The central focus of the production takes you to the room of a couple who initially communicate through expressive dance in a weave of passionate tumbling, twisting and caressing. A not too large double room with lounge area hosting a cast of eight and an audience of ten or so might seem too tidy a space for this entire goings on. And yet somehow the space is managed adeptly as our protagonists gracefully respond to the atmosphere and architecture of a typical nicely upmarket hotel room. The mood is set with lamp lighting, music from a stereo, dance and movement and it takes a while before any dialogue begins and even when it does, it is sparse. As the couple canoodle on a couch in choreographic sensual communion, a chambermaid sits on a chair, cups her face in her hands, makes varied bored gestures interspersed with burst of energetic dancing. There’s someone else making noise in the en-suite. The principal protagonists react and respond to each other in the space juxtaposed against flash back scenes of other guests and the hotel staff responding in different ways to their situations. The vibe of the setting creates a sense of imminent human pain and before a syllable is spoken the small audience is drawn into anticipation and a kind of ceremonial circle emerges; the cast providing one half and the audience providing the other. The energy between is intense; the small audience might be invisible voyeurs sitting on ringside seats. And that is exactly what we feel like. We are not performed to. Rather we behave like peepers drawn into the development of a plot about a man and a woman desperately trying to make a relationship work against the backdrop of the male’s entanglement with his dead wife. Her ghost played by Niamh Shaw constantly haunts the husband (Dave O’Sullivan) and glimpses of other lives in the hotel are revealed, sometimes in alternate performance and at others simultaneously. This device requires the audience to divide attention or ignore a scene, much as an eavesdropper in a cafe might do when trying to listen to two different conversations. Louise Lowe’s direction and the subtle but gently energetic performances from Sullivan, Shaw and Brenda Meaney who plays the grieving man’s girlfriend are strong enough to create an evocative moving story through the heart of love, pain and loss.

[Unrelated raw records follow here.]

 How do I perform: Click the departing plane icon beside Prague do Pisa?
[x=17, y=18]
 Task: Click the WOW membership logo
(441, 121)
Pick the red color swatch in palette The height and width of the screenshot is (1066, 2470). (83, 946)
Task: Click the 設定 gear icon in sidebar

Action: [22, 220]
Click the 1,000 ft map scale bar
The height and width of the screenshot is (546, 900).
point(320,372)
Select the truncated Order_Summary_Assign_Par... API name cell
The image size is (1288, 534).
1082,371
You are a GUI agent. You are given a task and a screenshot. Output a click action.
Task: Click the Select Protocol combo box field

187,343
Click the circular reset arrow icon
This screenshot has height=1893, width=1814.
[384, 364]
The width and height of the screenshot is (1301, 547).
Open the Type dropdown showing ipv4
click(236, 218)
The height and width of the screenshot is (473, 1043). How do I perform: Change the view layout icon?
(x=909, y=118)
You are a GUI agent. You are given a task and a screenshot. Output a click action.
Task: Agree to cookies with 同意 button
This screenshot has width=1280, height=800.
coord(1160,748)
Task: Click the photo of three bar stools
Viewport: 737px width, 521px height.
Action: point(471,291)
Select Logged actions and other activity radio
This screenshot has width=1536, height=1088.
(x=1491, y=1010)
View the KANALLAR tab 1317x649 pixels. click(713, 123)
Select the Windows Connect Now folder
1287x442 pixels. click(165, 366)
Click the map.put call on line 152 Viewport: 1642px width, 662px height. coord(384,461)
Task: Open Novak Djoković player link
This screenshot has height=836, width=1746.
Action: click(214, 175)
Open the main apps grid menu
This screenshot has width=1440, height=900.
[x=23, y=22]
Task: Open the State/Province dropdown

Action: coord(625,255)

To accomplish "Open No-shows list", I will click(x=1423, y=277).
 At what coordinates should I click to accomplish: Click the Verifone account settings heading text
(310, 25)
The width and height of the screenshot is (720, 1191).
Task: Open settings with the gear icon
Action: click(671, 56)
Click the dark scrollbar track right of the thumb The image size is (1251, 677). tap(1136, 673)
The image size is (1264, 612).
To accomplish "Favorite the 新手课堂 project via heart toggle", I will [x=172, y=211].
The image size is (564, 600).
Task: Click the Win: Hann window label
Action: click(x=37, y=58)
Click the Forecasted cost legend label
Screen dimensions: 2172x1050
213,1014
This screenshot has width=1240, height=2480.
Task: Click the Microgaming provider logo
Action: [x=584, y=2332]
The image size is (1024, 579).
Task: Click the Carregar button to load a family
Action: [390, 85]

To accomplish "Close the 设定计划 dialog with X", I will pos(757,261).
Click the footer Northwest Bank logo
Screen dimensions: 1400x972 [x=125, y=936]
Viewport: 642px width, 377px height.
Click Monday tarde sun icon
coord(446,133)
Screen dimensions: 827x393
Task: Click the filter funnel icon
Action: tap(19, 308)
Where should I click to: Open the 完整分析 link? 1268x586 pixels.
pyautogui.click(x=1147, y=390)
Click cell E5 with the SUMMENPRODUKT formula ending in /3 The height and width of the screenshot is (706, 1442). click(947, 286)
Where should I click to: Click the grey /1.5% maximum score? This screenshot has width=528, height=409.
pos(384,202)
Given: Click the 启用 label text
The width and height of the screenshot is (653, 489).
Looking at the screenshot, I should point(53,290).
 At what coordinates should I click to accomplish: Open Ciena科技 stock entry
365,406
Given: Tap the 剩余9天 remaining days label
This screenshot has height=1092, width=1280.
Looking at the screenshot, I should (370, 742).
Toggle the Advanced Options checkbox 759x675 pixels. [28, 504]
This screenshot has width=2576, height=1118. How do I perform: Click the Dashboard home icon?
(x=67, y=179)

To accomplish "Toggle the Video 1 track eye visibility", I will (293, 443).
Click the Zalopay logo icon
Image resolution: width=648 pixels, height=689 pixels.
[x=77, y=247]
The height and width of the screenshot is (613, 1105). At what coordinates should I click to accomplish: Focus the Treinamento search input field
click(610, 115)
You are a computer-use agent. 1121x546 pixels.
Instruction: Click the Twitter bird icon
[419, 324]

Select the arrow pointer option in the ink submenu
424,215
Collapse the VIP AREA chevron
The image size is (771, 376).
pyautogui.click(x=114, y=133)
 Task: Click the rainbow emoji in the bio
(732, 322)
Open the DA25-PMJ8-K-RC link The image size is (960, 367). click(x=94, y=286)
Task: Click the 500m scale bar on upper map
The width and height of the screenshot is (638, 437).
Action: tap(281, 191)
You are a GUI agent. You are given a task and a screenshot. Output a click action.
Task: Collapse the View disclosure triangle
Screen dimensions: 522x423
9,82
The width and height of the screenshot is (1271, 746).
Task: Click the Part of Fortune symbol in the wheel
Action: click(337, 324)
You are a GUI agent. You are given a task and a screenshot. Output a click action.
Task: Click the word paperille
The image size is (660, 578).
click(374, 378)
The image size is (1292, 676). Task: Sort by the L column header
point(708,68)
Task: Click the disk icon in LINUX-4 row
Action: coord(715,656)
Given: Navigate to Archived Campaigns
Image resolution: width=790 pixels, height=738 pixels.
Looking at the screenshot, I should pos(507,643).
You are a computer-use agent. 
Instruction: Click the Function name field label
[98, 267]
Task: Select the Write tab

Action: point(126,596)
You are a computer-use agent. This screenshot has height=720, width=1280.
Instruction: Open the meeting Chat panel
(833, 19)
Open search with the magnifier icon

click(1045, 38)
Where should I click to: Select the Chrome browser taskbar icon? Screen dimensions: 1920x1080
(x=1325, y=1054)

The effectiveness of gestural communication and movement is manifestly exploited by the performers in multiple aspects of intimate behaviour that human beings deposit only when alone or in the company of people they are totally at ease with; the picking of one’s own toenail, restless bored breathing and sighing, a man stroking and playing with his lover’s toes, sideway’s looks, pain filled facial contortions; attempts to utter sentences that end in wordless frustrations.
A hotel is host to multiple human interactions of theatrical proportions and Anu Productions have created in Memory Deleted a memorably lingering insight into the lives of passing inhabitants and the staff that clean up after them. The collective vision of designer and director is beautifully realised in a performance where installation, dance and music blur into a composite blend of revealing human endeavour and emotion.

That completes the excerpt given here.